Vor 100 Jahren wurde Peter Selinka geboren. Der Ravensburger Werbefachmann sammelte ab den 1950er-Jahren leidenschaftlich Kunst, vorwiegend Expressionisten. Um dessen hochkarätige Sammlung in der Stadt zu halten, wurde das Kunstmuseum Ravensburg gebaut, das nun wichtige Werke daraus zeigt.
Mit einer Radierung von Kirchner fing es an
Peter Selinka kauft sein erstes Kunstwerk als junger Mann in den 1950er-Jahren, erzählt seine Ehefrau, Gudrun Selinka. Die 89-Jährige ist hellwach, selbst kunstbegeistert und erinnert sich genau an den Grundstein der späteren Sammlung: eine Radierung von Kirchner.
Eine liegende, etwas leidende Frau, sagt Gudrun Selinka: „Die hat er gekauft, weil sie seiner Mutter ähnlich war. Da hat er sicher nicht mit dem Gedanken gespielt, weil auch das Geld nicht da war, irgendwann ein Sammler zu werden.“
Peter Selinka, Werbeagentur
Selinka wird als 19-Jähriger zum Kriegsdienst eingezogen, nach dem Krieg muss er seine aus dem Sudetenland vertrieben Mutter erst einmal suchen. Er muss Geld verdienen, hat nichts gelernt.

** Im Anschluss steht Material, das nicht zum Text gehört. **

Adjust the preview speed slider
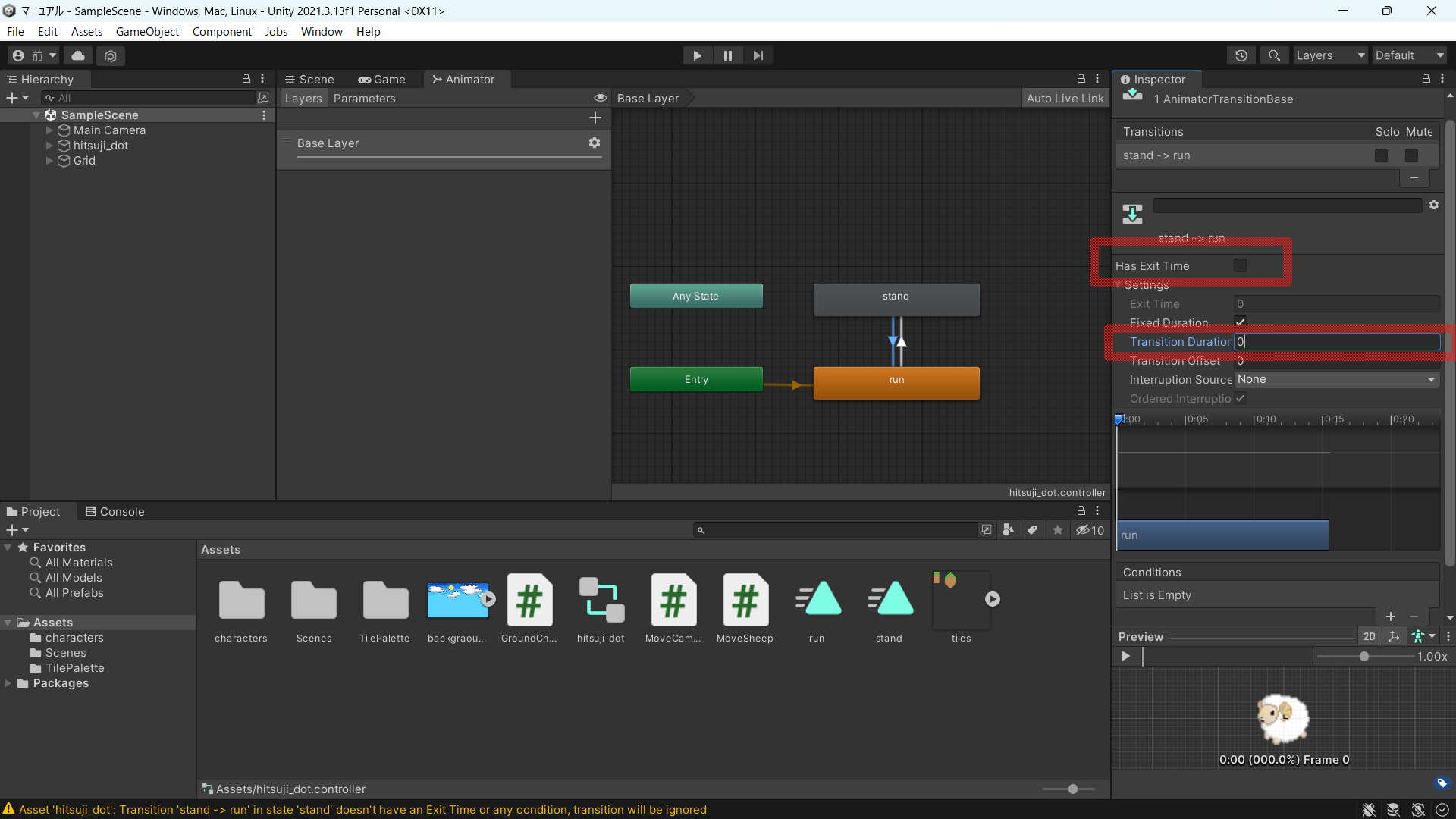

Zufällig landet der talentierte junge Mann in der Werbebranche, arbeitet bei Pharmafirmen und gründet bald seine eigene Werbeagentur in Ravensburg, der Heimat seiner Frau: „Ich war von Anfang an eine Mitarbeiterin, Stenografie. Das war der Start für unsere Firma: Peter Selinka, Werbeagentur.“
Jawlensky zahlt Selinka jahrelang in Raten ab
Anders als Gerüchte es immer wieder streuen, erfindet Selinka aber nicht die Werbung für den Weißen Riesen und das HB-Männchen, ist aber ab den 1970ern enorm erfolgreich. Und kann nun das kaufen, was ihm am liebsten ist: Kunst der Expressionisten.
Das Spanische Mädchen von Jawlensky, abgekauft dem späteren US-Vizepräsidenten Nelson Rockefeller, muss aber noch in Raten abbezahlt werden.
„Das hat Jahre gedauert“, erinnert sich Gudrun Selinka. „Es hat sehr viel Geld gekostet ich habe immer am Ende des Monats eine Überweisung getätigt nach New York.“
Ein Gespür für Qualität
Selinka baut langsam seine Sammlung auf. „Da gibt es ein Gefühl wie ein Donnerschlag. Dann weiß ich, das Bild ist gut, das muss ich haben“, sagt er in einem Interview.
Er habe ein Gespür für Qualität, so Kuratorin Christina Groß: „Er hat nicht vertraut auf Galeristen oder Leute, die ihm Bilder „andrehen“ wollten, sondern er wusste genau, was er kaufen möchte.“
Hochkarätiges von Otto Müller oder Erich Heckel
Dabei scheut der Autodidakt keine Mühen, um Informationen zu den Werken zu bekommen. Er studiert nächtelang Bücher, sucht den direkten Austausch mit Künstlern und Experten aus der Museumswelt, wie in der Ausstellung die vielen Briefe, Notizen, Fotos zeigen.
Heute hängen im Kunstmuseum Ravensburg, erzählt Gudrun Selinka, hochkarätige Werke von Otto Müller, Ernst Ludwig Kirchner oder Erich Heckel: „Wir lebten mit der Kunst, wir haben nicht die Bilder gestapelt für später, mit der Hoffnung, die könnten ja mal viel wert sein. Das war nie ein Thema.“
Eine ungewöhnliche Sammlerpersönlichkeit
Nun sind sie in der neuen Ausstellung präsentiert, kantige Holzschnitte von Otto Müller, Ölbilder von Pechstein oder auch das erste Sammlungsstück – die Radierung „liegende Frau“ von Kirchner.
Im oberen Stockwerk wird der zweite Sammlungsschwerpunkt präsentiert: Werke der Nachkriegs-Künstlergruppen COBRA und SPUR, die Selinka in späteren Jahren begeistert. Insgesamt bietet sich ein rundes Bild einer ungewöhnlichen Persönlichkeit und einer hochkarätigen Sammlung.